» **Short problem 1**
Answer these questions using the post on felt filter bags for dust collection:
(a) What air permeability does the clean media have?
(b) What BIA classification was this particular filter given?
(c) What efficiency would a "C" rating mean?
» **Short problem 2**
In the post on felt filter bags, render this sentence in Spanish: "I was glad to see that they do have an official 3rd Party particle arrestance efficiency rating."
» **Short problem 3**
Write the next part of the post on felt filter bags for dust collection, picking up after its final sentence.

» **Text shown**
---------------
From reading AFF’s website, I think the most economical solution for me at this point is to get a singed-surface, non-woven polyester felt bag to retrofit my existing collector.  This bag will filter 1 micron at near-perfect efficiency after a DUST CAKE has established itself, but make sure you ask about the filter efficiency while CLEAN at 1 micron, meaning what % of that size particle it captures; you’re looking for 98% at least.  So if their filter captures 76% of 2 micron particles and 99% of 5 micron particles, then to me you’re really getting a 5 micron filter.

American Fabric Filter Co. sent me some info I requested regarding their felt filter bags.  I was glad to see that they do have an official 3rd Party particle arrestance efficiency rating.  They gave me a BIA Classification chart that shows test condition results for their 12 oz. singed polyester felt filter bag before the dust cake has built up (clean).  This clean media has an air permeability of 35-45 CFM at 0.5” static pressure.  From 0 to 10 microns, I see on the graph that it ranges between 96% and 98%.  I see that at exactly 1 micron on the graph, it’s right at 96-97%.  Above 10 microns it is rated at 99.9% to 100% efficient.

Pretty darn good while still clean.  This particular filter was given a “G” BIA classification, indicating that 99.5% efficiency was achieved for dust separation with dust of concentration greater than 0.1 mg per cubic meter.  For comparison, a “C” rating would mean achieving 99.9%.  And it’ll only get better as the dust cake builds, assuming you size the filter bag to prevent excessive pressures.  I’ll see what they have available for finer filtration and compare the required surface areas.

They point out that there are a few variables that will change a bag filter’s performance.  These include the type of dust you’re actually collecting (slippery, sticky, agglomerating, etc.), felt surface treatment (plain, singed, glazed, PTFE membrane coated, or bath treated with release agents), correct bag sizing to avoid over-pressurization forcing particles out, and poor maintenance (over cleaning/ washing).
---------------
[Collected data]
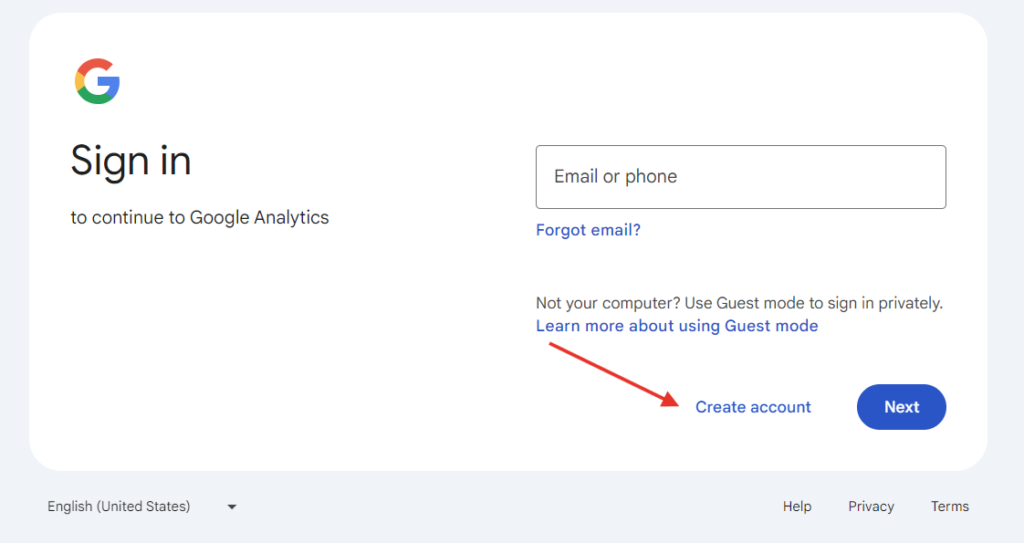Open the Forgot email? link
The width and height of the screenshot is (1024, 543).
pos(588,230)
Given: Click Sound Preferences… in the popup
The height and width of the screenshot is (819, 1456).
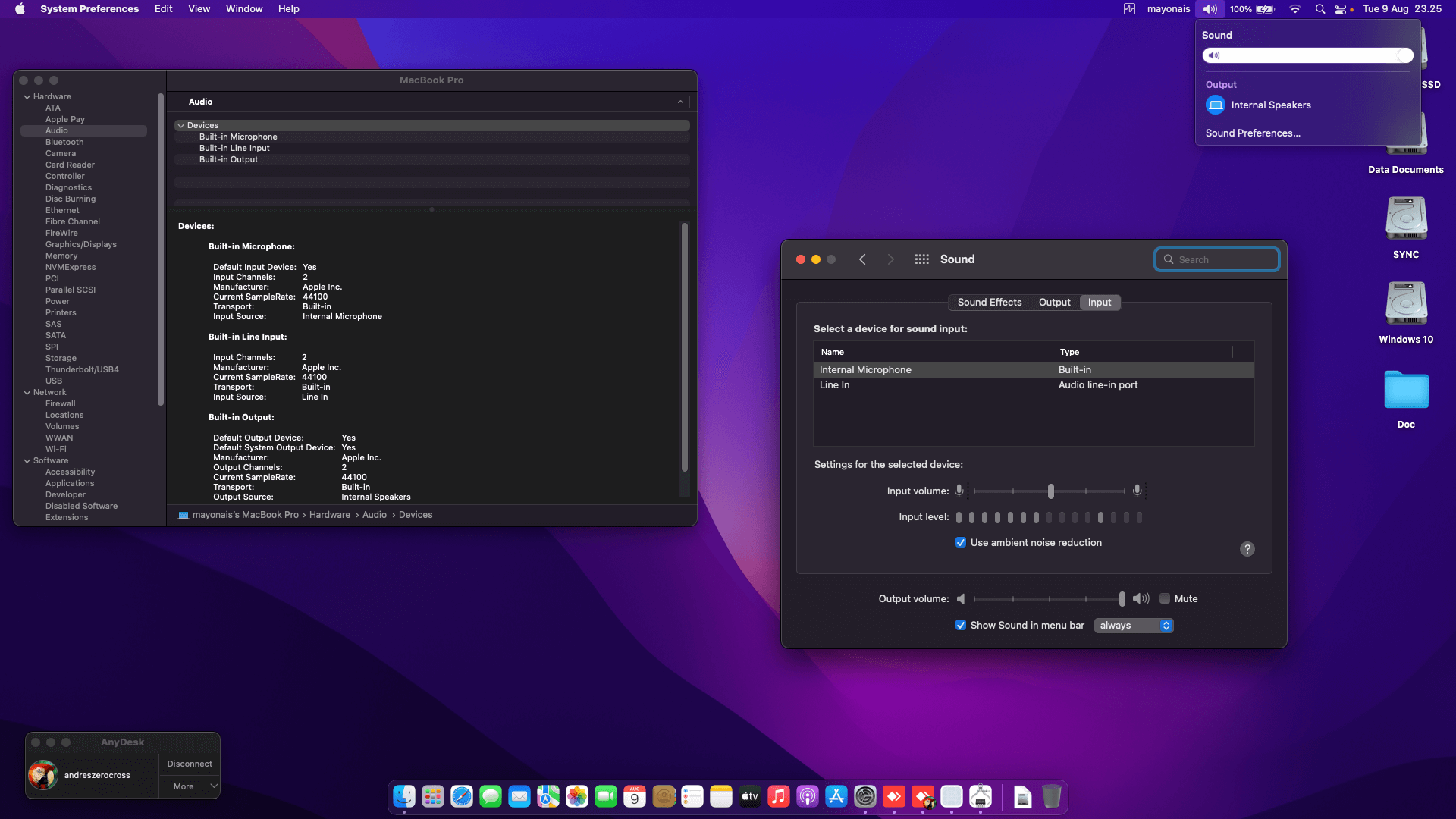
---------------
» **Expected answer 1**
(a) 35-45 CFM at 0.5" static pressure
(b) A "G" classification
(c) Achieving 99.9%

» **Expected answer 2**
Me alegró ver que sí tienen una calificación oficial de eficiencia de retención de partículas otorgada por un tercero.

» **Expected answer 3**
hehehe…

The beauty of felt filter bags is that they require very little maintenance.  Every so often they recommend you tap the bag to knock excessive dust off the inside surfaces.  A singed felt will retain a controlled dust cake for you.  If you size the bag to handle the CFM you want with a dust cake layer, you’ll be fine.

Large baghouse-type dust collectors have auto-shakers or compressed air cleaning systems to automate this process.  The singed felt holds onto a certain amount of dust to serve as the dust cake layer, and any excess tends to fall off or come off with a bit of shaking or tapping.  This means that your pressure drop won’t get out of control generally.

My recommendation is you check it (measure your static pressure using a manometer) every so often, and tap your filter bags now and again.  I bought an anemometer and I use it to test the velocity I’m getting out of each duct, and multiply that by the area to get the CFM.  You can compute the pressure difference you’re getting using your fan curve, but this is tricky and not too accurate.  You can buy a manometer to see what the pressure drop is with a clean vs. dirty filter so you know when it’s time to tap off the excessive dust cake.  Ask the manufacturer for their guidelines.

So how large should the filter bag be?  AFF has indicated that ideal systems will have between 5 and 10 CFM per square foot of fabric.  Ultimately, I’ll tell the manufacturer what my needs are (desired max dirty filter pressure drop, level of fine dust filtration, etc.) and let them recommend the material, and calculate the area needed to keep the pressure drop low given my CFM.  The idea is to optimize what I’ve got, and later I can upgrade if I think I need more air for certain tools.

It seems the goal is to have 50-100% excess air capacity while clean, with a target static pressure loss of 0.5”.  Many manufacturers of dust collectors undersize the bags, which means that when a dust cake develops you lose more airflow than is appropriate for your tools.

Sometimes I aim the fan outside and crack open the garage door a little bit to help exchange the air in the shop.

Cartridge Filters

A cartridge filter is another option to save space, but I think the maintenance would be a hassle for me since I have no particle separation.  Even cyclones don’t have perfect small-particle separation so their filters often get loaded and experience high pressure drops, but if you get enough filter surface area, and do a few other things, a good cartridge filter can get really fine particles.

Cartridge filters have pleated (folded) filter media wrapped in a cylinder shape, usually.  The pleated (accordion) design increases the filter surface area in a compact geometry to save space.  These filter materials can be damaged by high dust collector outlet pressures resulting from excessively loaded (dust laden) filter media, which can force larger particles through.  They can also be damaged by trying to clean them with high pressure compressed air.  A damaged filter (bigger holes in the media) will mean you’re blasting dust right back into your shop.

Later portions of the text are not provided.